Besondere Aufmerksamkeit verdient das Fotoprojekt "Nehmen und Geben" sowie das Musikprojekt "Techno in the winery" im Rahmen des Viertelfestivals. Diese Projekte zeigen, wie zeitgenössische Kunstformen mit traditionellen Elementen verbunden werden können. Die Kombination von elektronischer Musik mit der Weinkultur schafft neue kulturelle Erlebnisse und spricht unterschiedliche Zielgruppen an.

Das Projekt "Neues Lernen" unter der Leitung von Katharina Schwabl adressiert veränderte Lernbedürfnisse in der digitalen Gesellschaft. Traditionelle Vermittlungsformen werden um innovative pädagogische Ansätze ergänzt, um verschiedene Lerntypen anzusprechen.

Kommunale Kultur als Gemeinschaftsprojekt

Die kommunale Kultur- und Bildungsarbeit bildet das Fundament der niederösterreichischen Kulturlandschaft. Prozessbegleiterin Sandra Paweronschitz koordiniert Programme, die direkt in den Gemeinden wirken. Diese dezentrale Herangehensweise stellt sicher, dass kulturelle Angebote flächendeckend verfügbar sind.

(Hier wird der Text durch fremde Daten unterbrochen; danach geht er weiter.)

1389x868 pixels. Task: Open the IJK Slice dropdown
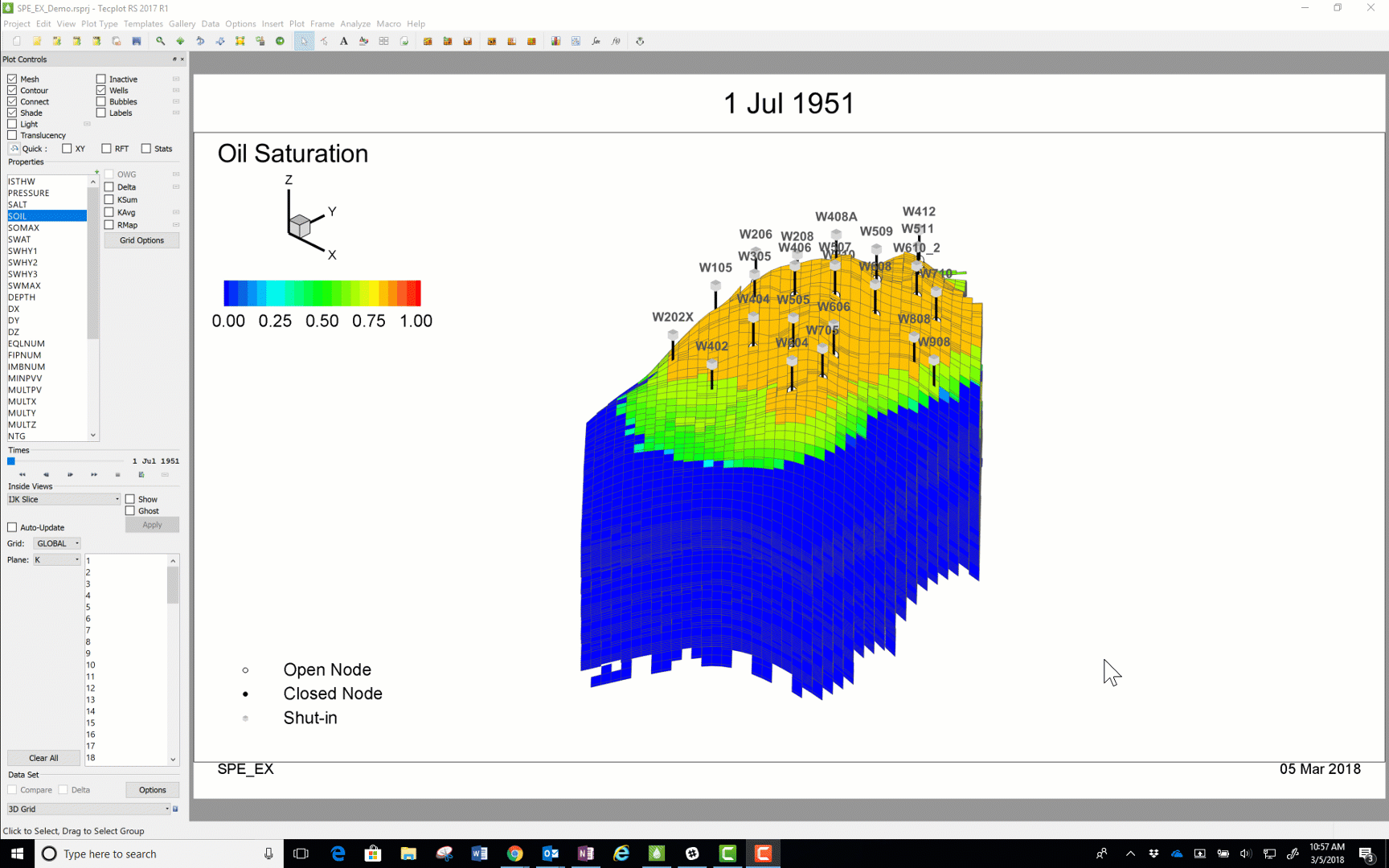coord(64,500)
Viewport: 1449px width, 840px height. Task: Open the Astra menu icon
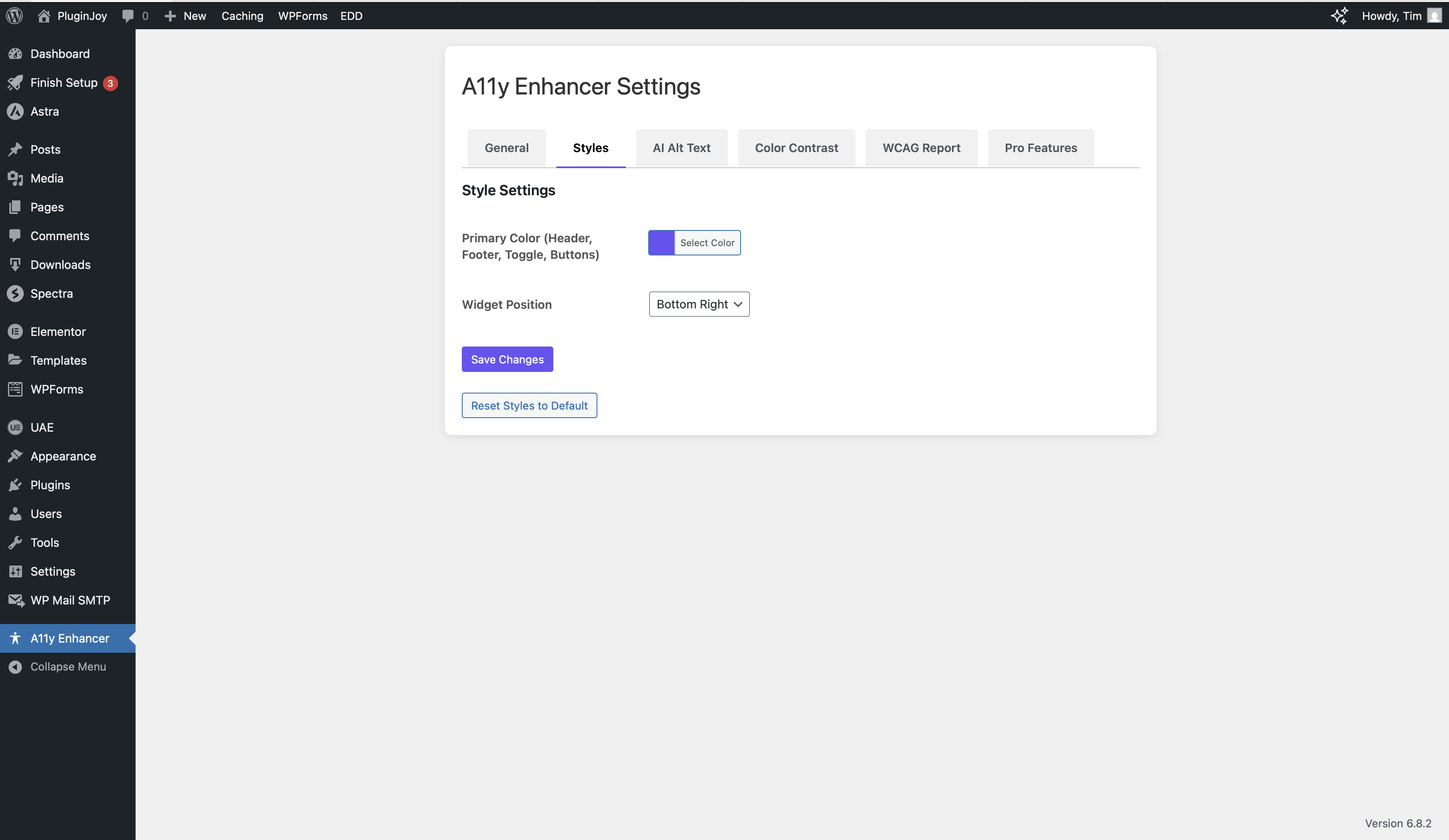(x=15, y=111)
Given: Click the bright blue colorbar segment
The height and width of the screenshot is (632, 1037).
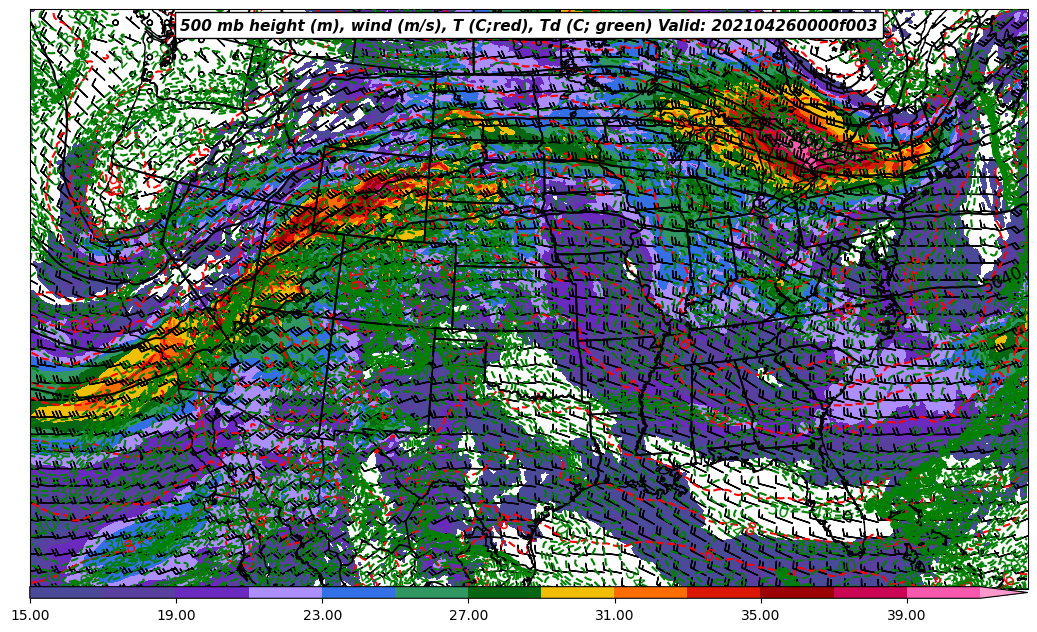Looking at the screenshot, I should point(358,592).
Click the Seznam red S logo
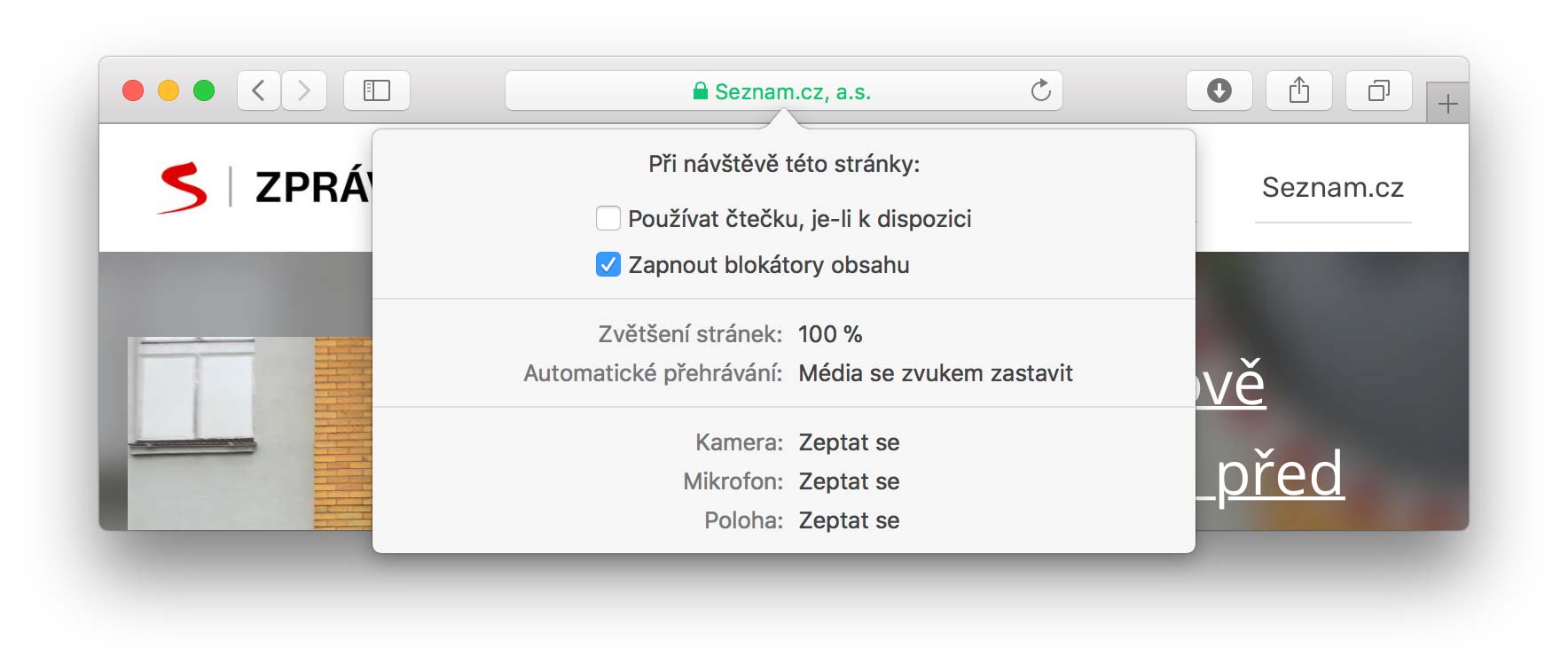The image size is (1568, 672). pos(183,187)
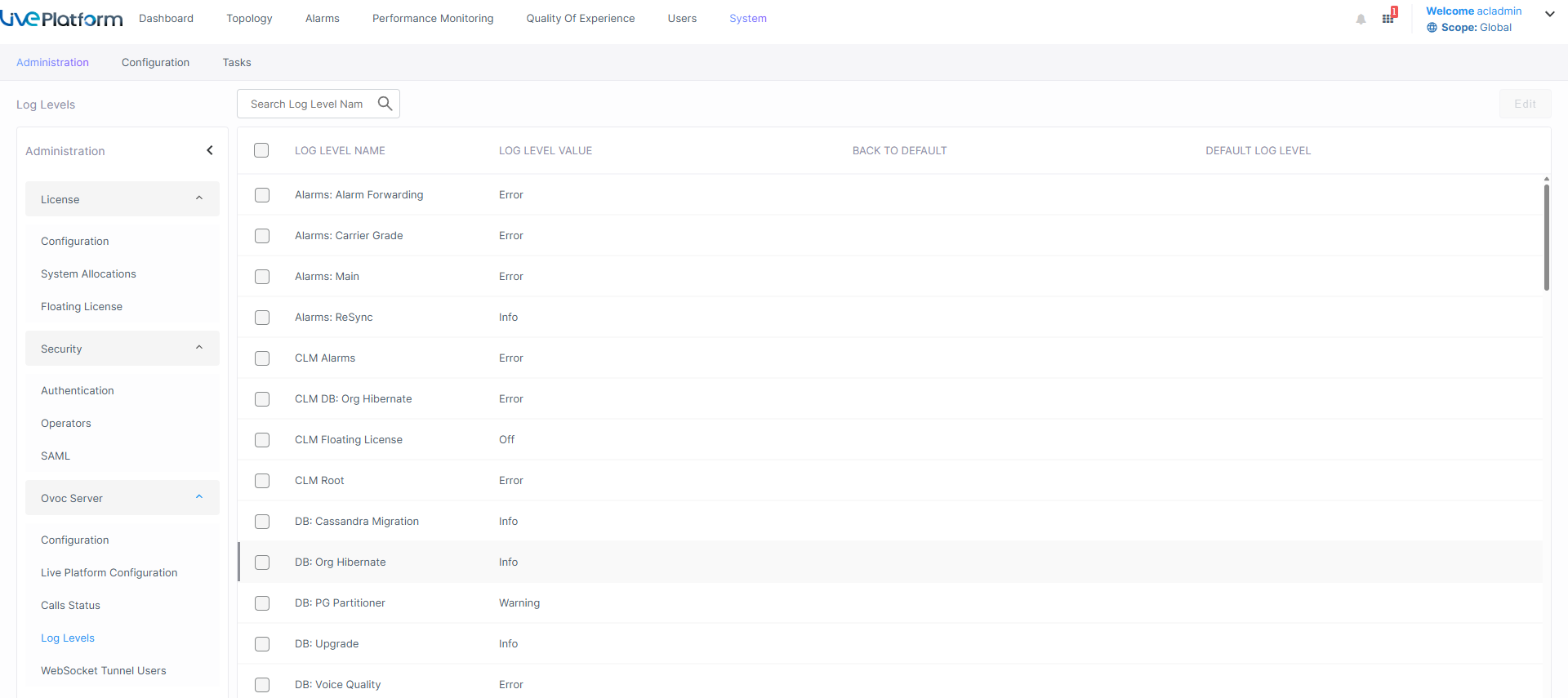Switch to the Configuration tab

pyautogui.click(x=155, y=63)
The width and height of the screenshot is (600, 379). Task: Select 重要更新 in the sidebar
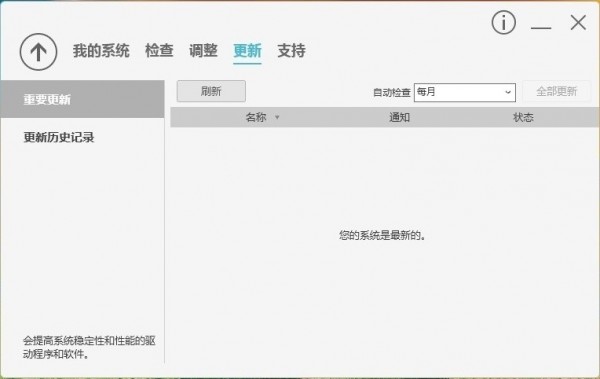tap(82, 99)
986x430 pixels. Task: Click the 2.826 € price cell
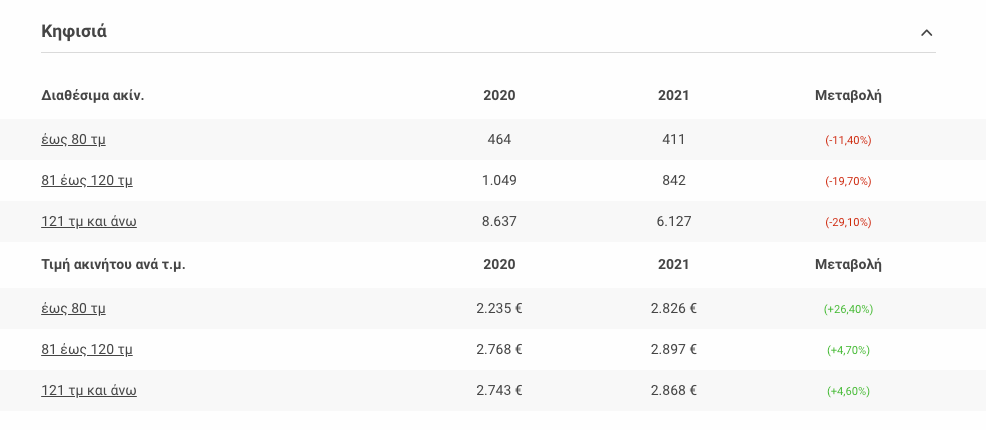coord(673,308)
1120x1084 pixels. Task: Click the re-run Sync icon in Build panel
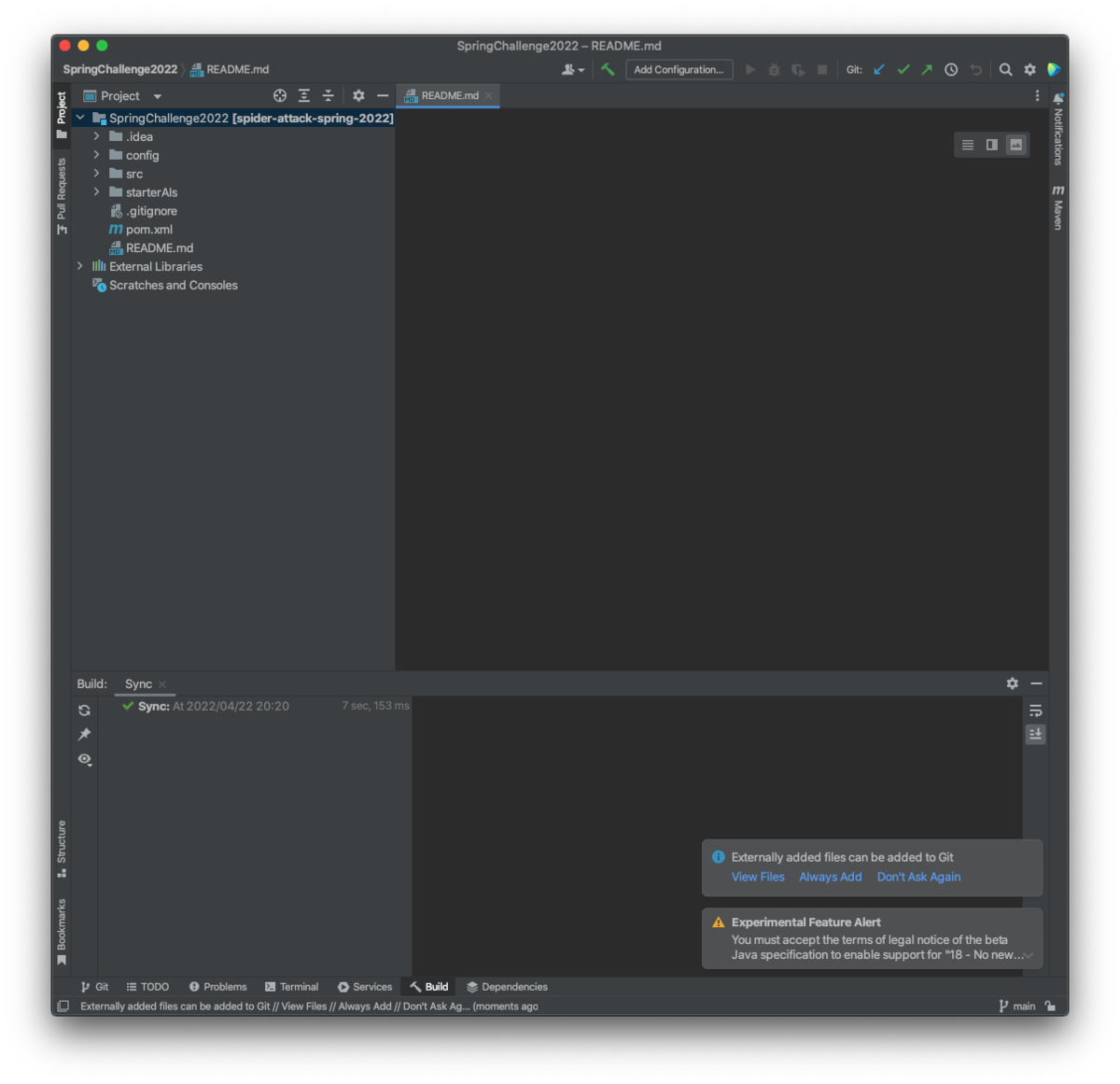pos(84,710)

Das Projekt "Nachbarschaft leben" unter der Leitung von Pamina Eigelsreiter zielt darauf ab, soziale Verbindungen in den Gemeinden zu stärken. Solche Initiativen sind besonders in ländlichen Gebieten wichtig, wo demografische Veränderungen traditionelle Gemeinschaftsstrukturen herausfordern.

Die Akademie der Kultur.Region.Niederösterreich mit Leiterin Helga Steinacher fungiert als Bildungsdrehscheibe für Kulturschaffende. Sie bietet Weiterbildungen, Vernetzungsmöglichkeiten und fachliche Unterstützung. Diese professionelle Begleitung ehrenamtlicher Kulturarbeit ist ein Erfolgsfaktor der niederösterreichischen Kulturpolitik.

Musikszene als Innovationsmotor

Der Lehrgang "NÖ Musikszene – Die kreative Kompetenz" geht bereits in die dritte Auflage. Lehrgangsleiterin Chrissi Weiß begleitet Musikschaffende bei der Professionalisierung ihrer Tätigkeit. Solche Programme sind wichtig, um die Qualität der regionalen Musikszene zu steigern und Nachwuchstalenten Entwicklungsmöglichkeiten zu bieten.

Die Förderung junger Talente zeigte sich auch bei der Programmpräsentation selbst. Musiker Jimmy Schlager sowie das Blockflöten-Ensemble "Patru Plor" mit Maria Sofia Suciu, Rosin Alrasho, Ramona Meyer und Raluca Toncu sorgten für die musikalische Gestaltung. Das Ensemble hatte beim Landeswettbewerb prima la musica 2026 den ersten Preis in der Kategorie Kammermusik gewonnen.

Zukunftsperspektiven für das Kulturland Niederösterreich

Die strategische Ausrichtung auf "Tradition und Innovation" positioniert Niederösterreich für zukünftige Herausforderungen. Demografischer Wandel, Digitalisierung und veränderte Freizeitgewohnheiten erfordern adaptive Kulturstrategien. Das vorgestellte Programm zeigt, wie traditionelle Stärken mit modernen Anforderungen verbunden werden können.

Die Investition in Bildung und Kulturvermittlung zahlt sich langfristig aus. Studien zeigen, dass kulturelle Bildung nicht nur persönliche Entwicklung fördert, sondern auch wirtschaftliche Effekte hat. Kreative Kompetenzen sind in der modernen Arbeitswelt zunehmend gefragt – Niederösterreich schafft durch seine Kulturpolitik wichtige Grundlagen für die Zukunftsfähigkeit seiner Bevölkerung.

Die dezentrale Struktur der niederösterreichischen Kulturlandschaft erweist sich als Vorteil in unsicheren Zeiten. Während zentrale Institutionen störanfälliger sind, bietet ein breites Netzwerk ehrenamtlicher Kulturaktivitäten Stabilität und Flexibilität. Diese Resilienz wird in den kommenden Jahren wichtiger werden.

Das Programm 2026 der Kultur.Region.Niederösterreich zeigt, wie zukunftsorientierte Kulturpolitik aussehen kann: verwurzelt in der Tradition, offen für Innovation und getragen von gesellschaftlichem Engagement. Mit 250.000 Kulturengagierten verfügt das Land über eine einzigartige Ressource, die es zu pflegen und weiterzuentwickeln gilt.